From zero to world fame

The Judds are usually associated with Sauvignon Blanc, for good reason. It is their chief grape variety at Greywacke and made Kevin’s name. As the founding winemaker at Cloudy Bay, established in 1985 by David Hohnen, Kevin is a central figure in New Zealand’s wine history.

He helped inaugurate the country’s stellar ascent as a winemaking nation with Cloudy Bay’s pioneering style of Sauvignon Blanc in the late 1980s and early 1990s.

After 25 years at Cloudy Bay, Kevin founded Greywacke in 2009. ‘When I left Cloudy Bay, I had no money, no vineyard and no winery,’ he says. ‘But I turned 50 and I had some experience. A guy called Ivan Sutherland tapped me on the shoulder.’

Sutherland, who had been the viticulturist at Cloudy Bay, owned farmland and had established Dog Point Wines. ‘In 2009, there was the global financial crisis and there were spare grapes,’ Kevin continues.

‘Sutherland had heard we were thinking of starting our own thing, so we set up a business partnership. They also provided space in their winery. We still buy 70% of our fruit from the Sutherland family. We went from zero to exporting wine to 55 countries in the world. 95% of our production is exported.’

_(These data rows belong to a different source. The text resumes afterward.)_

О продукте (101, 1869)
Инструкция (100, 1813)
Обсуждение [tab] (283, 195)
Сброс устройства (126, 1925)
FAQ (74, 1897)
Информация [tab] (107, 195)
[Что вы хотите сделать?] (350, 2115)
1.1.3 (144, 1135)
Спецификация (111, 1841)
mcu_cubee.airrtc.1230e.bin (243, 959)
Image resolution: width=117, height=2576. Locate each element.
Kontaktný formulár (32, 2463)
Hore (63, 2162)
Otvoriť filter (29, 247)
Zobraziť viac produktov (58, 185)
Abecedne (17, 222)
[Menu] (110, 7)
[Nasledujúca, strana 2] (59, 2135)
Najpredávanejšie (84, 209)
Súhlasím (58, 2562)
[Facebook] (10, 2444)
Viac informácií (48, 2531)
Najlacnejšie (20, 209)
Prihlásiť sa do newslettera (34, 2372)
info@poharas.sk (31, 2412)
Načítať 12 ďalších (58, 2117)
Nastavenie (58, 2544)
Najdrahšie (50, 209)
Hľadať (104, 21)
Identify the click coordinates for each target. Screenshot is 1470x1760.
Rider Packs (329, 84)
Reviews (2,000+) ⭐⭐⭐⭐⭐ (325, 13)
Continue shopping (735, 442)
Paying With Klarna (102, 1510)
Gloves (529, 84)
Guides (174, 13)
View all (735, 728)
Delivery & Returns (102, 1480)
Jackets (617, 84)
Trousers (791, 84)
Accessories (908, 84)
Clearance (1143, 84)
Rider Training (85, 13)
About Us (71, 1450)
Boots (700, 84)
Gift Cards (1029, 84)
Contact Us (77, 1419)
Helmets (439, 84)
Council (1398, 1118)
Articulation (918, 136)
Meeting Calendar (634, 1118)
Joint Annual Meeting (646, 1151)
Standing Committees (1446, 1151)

Chardonnay vines in Falveys Vineyard, Omaka Valley, New Zealand

Chardonnay vines in Falveys Vineyard, Omaka Valley
(Image credit: Credit Unknown)

Chardonnay in the spotlight

Six Chardonnays, from the vintages 2010, 2014, 2017, 2019, 2021 and the current release, 2023, were lined up. ‘Chardonnay is quite a small part of our production,’ says Kevin.

‘We believe that Chardonnay in Marlborough can make fantastic wine, but it lives in the humongous shadow of Sauvignon Blanc.’

Most of the wines are made from the Mendoza clone of Chardonnay. ‘It has big berries and tiny berries in the same bunch, about as small as match heads; it is what the French call millerandage and we call hen-and-chicken. It is a clone that gives us immense concentration and natural acidity,” he adds.

Even when the fruit is fully ripe, the acidity is strident, which explains the alcohol level, the full citrus expression and the concentration of the wines. The wines also contain some clone 95 and a far smaller portion of the newer 548 clone.

Chardonnay grapes, Mendoza Clone, Greywacke, New Zealand

Mendoza clone Chardonnay grapes at Greywacke
(Image credit: Credit Unknown)

High in the sky

‘We are at the latitude of 41.5° South,’ Kevin explains. Transposed to the northern hemisphere, he exlpains, this latitude ‘runs right through Italy and Spain’. In fact, it runs right between Rome and Naples in Italy and just a little north of Barcelona in Spain.

‘The sun is very high in the sky, but because we are surrounded by ocean, completely maritime, it very rarely goes above 30°C. On a really hot day, it goes to 32°C, but the night temperatures then are usually around 15°C. We get this incredible natural acidity and really intense fruit flavours,’ he says.

‘We get young winemakers from Chile and South Africa coming to discover how to make Marlborough Sauvignon Blanc, but it is our climate that is so unique.’ He’s right: the sunshine and briskness of Marlborough is on full display in the wines.

Chardonnay vines in Ashmore Vineyard, Omaka Valley

Chardonnay vines in Ashmore Vineyard, Omaka Valley
(Image credit: Credit Unknown)

Consistent style

The climate is indeed key to the style. All the wines are luminous, bright and punchy, with potent alcohols of 14% and above. In terms of winemaking, Kevin outlines his core elements for Chardonnay.

All fruit is hand-picked and whole-bunch pressed. If there is sedimentation at all, it is light. Most juice goes straight to barrel.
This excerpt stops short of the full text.